In our fast paced world, one really can’t expect everything to be perfect with the blips that pop up along our road to success. Except I do. Well, not realistically. But I do hold myself to unreasonably high standards and then get mad at myself when I fail to reach them. This is ironic when you consider the fact that I do come especially close to reaching or do reach my personal goals, I’d say about 95% of the time.

I blame my perfectionism and tendency to over analyze the process of reaching my goals as a reason that I haven’t accomplished as much as I would have or could at by this point in my life. Yet I have accomplished a majority of things I have set out to do if I really stop and think about it. I just have a tendency of expecting way more from myself than I necessarily have the time or resources to realize, and yes, I do get stuck on the process.

What I have come to realize, however, is that it isn’t the process you should get stuck on. Neither is it the end result, necessarily. If you think about it, the reason we really set goals is 1.) to grow, and 2.) to achieve a feeling, which can be things such as joy or contentedness, however, the feeling we all strive for is accomplishment. Therefore, getting stuck on the process isn’t really necessary. Especially as someone who is young, now is my time to experiment with new ideas and ways of doing things, and most of all, to f*ck up and learn from it. By experimenting and learning we grow, and by continuing to apply our learned knowledge, we do eventually accomplish.
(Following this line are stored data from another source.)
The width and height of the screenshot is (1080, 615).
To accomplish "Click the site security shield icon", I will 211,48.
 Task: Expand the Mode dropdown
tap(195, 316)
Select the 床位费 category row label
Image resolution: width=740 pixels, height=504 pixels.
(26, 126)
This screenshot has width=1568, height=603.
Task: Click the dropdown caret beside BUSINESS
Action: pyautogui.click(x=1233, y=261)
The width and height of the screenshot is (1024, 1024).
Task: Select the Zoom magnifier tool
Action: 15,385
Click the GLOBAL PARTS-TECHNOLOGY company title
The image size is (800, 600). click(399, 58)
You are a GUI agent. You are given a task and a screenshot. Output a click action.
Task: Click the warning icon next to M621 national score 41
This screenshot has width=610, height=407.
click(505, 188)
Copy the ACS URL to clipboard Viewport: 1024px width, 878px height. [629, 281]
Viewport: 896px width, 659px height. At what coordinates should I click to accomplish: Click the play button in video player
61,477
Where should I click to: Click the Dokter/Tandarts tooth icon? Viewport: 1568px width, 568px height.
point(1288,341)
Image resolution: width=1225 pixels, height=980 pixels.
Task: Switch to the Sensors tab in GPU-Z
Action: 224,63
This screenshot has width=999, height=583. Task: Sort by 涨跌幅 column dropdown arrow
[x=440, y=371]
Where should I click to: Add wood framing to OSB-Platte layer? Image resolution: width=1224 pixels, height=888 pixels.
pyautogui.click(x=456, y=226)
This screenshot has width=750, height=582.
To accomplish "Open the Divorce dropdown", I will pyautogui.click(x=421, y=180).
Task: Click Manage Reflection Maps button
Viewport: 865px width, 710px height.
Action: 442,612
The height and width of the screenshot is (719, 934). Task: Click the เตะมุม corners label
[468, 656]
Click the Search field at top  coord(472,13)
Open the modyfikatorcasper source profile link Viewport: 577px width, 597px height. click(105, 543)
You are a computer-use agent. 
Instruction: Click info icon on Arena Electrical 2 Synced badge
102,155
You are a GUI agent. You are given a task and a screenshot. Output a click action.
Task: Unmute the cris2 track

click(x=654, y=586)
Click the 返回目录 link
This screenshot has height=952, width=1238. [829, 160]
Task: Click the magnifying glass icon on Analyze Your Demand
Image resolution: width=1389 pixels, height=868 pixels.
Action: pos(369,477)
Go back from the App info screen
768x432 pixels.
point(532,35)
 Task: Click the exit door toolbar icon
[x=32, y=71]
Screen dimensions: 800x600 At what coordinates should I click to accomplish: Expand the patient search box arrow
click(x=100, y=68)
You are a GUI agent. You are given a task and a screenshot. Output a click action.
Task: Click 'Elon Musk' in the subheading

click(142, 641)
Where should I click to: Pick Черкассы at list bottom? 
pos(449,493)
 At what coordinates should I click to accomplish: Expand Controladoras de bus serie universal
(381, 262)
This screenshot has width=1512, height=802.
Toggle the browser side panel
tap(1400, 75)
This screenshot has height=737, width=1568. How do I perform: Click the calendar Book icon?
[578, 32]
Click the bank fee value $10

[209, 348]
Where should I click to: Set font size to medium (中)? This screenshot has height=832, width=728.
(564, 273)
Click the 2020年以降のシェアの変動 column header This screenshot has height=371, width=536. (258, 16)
Most importantly, don’t get stuck on the process, because all you can really do is focus on the now. This isn’t to say that having a plan is a bad thing. But plans aren’t always there to be stuck to. Think of a plan like a map: it might show you the best, or fastest, or most efficient way to get to your destination, but there are usually several roads you can take to get to that same place. Some might be more fun and adventurous, and some might be severely rocky and be an overall tougher expedition. But remember, it’s ok to get lost every once in a while and take a less traveled road. You might even find a different destination that feels like a better place for you to stay.